The schedule-makers didn’t do the Rams any favors either. We rank their 2020 slate as the sixth-toughest in the league. The team opens with a brutal stretch that features a home game in Week 1 against the Cowboys, followed by road games at Philly and Buffalo. (As we noted in a previous Bondi Blog about the winners and losers of the NFL schedule release, teams that start the season 1-3 make the playoffs just 14% of the time!)

Not to mention, they’re divisional schedule forces them to play two games each against Seattle and San Fran, two of the best teams in the entire league, and the Cardinals are no longer a pushover.

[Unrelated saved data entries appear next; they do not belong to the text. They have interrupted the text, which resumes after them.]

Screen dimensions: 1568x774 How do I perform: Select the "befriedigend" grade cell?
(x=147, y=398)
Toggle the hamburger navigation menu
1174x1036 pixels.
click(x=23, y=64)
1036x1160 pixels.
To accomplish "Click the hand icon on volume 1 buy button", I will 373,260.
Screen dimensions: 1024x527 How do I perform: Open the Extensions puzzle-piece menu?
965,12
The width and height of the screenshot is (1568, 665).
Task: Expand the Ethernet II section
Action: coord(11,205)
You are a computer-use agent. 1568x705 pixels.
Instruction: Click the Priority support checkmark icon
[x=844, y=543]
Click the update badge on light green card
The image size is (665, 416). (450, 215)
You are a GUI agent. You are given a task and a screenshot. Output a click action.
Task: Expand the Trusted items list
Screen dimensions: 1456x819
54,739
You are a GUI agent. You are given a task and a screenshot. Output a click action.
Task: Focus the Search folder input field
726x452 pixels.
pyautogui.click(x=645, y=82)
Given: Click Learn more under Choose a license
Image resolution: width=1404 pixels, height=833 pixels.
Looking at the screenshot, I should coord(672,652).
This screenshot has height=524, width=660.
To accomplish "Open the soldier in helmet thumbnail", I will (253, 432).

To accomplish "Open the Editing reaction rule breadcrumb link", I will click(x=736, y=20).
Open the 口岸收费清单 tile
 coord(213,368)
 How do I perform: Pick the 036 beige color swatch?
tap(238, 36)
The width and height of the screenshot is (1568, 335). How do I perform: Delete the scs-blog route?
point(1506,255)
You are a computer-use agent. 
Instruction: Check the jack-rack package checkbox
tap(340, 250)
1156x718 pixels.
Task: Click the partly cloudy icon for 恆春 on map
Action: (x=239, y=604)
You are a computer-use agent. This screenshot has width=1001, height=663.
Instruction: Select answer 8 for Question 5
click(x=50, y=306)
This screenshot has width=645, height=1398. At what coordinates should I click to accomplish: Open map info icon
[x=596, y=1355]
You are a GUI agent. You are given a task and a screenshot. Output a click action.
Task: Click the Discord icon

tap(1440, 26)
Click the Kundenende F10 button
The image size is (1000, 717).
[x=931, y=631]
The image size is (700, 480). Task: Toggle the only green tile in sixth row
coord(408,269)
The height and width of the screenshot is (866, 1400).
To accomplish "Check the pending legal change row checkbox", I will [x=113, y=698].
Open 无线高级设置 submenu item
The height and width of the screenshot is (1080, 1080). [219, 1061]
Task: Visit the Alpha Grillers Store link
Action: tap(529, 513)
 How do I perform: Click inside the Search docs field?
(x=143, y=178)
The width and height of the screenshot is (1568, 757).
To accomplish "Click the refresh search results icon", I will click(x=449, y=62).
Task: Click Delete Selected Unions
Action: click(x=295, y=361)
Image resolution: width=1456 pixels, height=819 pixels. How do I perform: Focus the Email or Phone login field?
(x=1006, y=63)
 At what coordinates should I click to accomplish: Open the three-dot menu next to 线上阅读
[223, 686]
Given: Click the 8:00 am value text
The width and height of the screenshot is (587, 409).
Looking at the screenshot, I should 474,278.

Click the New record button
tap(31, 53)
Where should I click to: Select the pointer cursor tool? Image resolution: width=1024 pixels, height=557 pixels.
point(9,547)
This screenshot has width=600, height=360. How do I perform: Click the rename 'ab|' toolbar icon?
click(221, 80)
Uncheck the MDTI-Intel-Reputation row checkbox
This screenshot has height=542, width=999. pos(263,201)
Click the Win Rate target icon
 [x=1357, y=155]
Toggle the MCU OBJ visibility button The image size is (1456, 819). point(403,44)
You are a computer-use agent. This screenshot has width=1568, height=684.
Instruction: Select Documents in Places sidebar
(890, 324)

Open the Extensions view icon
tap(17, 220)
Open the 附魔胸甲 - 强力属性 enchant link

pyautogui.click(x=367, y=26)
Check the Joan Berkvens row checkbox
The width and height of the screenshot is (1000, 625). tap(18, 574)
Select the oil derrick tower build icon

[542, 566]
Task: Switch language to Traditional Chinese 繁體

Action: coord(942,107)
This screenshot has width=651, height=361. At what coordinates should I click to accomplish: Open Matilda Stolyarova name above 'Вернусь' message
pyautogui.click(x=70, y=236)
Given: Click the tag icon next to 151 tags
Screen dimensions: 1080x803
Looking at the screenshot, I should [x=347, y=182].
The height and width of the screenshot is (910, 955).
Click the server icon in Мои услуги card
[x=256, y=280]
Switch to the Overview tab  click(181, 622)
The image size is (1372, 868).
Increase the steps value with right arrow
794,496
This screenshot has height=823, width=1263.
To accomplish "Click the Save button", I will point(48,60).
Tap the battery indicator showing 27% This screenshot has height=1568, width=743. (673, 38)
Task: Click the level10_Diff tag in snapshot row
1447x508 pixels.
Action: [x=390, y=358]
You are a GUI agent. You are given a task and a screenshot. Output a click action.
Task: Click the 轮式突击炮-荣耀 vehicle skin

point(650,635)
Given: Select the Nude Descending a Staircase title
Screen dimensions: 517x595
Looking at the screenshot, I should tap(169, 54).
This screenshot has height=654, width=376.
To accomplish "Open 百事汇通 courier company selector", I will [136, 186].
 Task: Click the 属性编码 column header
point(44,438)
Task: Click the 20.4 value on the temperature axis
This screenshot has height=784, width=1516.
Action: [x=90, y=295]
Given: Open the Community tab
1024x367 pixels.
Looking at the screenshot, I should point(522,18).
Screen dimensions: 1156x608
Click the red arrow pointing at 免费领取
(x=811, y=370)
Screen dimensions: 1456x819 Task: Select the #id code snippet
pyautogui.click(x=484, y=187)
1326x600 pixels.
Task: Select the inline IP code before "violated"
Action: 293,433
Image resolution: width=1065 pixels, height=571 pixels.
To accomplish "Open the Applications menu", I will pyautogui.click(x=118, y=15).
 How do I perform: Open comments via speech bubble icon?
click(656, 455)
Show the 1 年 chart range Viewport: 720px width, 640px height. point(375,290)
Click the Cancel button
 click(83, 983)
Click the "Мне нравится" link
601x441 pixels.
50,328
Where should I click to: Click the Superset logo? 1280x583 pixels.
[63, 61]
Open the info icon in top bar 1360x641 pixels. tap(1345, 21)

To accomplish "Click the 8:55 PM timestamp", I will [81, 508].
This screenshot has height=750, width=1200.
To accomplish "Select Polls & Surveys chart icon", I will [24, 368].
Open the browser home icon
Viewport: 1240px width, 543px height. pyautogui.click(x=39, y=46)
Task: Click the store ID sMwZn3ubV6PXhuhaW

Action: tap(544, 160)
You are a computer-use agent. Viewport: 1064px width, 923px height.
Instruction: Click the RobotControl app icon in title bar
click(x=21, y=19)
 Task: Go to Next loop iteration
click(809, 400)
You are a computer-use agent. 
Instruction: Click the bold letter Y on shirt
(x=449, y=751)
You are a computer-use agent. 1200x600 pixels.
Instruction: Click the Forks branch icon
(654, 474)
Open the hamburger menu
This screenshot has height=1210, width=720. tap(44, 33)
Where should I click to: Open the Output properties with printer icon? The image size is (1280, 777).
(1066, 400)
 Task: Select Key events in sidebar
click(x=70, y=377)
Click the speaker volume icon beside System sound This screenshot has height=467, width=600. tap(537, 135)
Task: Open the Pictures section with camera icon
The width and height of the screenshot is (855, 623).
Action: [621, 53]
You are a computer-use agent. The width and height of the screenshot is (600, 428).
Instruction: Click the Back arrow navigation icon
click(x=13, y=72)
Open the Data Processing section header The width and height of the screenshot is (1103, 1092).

But the biggest concern for McVay has to be the fact that the Rams will play seven teams with a projected Top 10 run defense in the league this season, meaning the team’s success in those games will fall on the shoulders of Goff, who will be without Cooks and RB Todd Gurley for the first time in his career and leaving rookie Cam Akers as the likely starter. Worth noting: Last year the Rams went 1-5 vs. teams with a Top-10 ranked rush defense and 8-2 vs. non-Top-10 run defenses.

We’ll be looking to take advantage of this mess in LA by playing the Rams under 8.5 wins for the season, as well as laying the -170 on the Rams to NOT make the playoffs.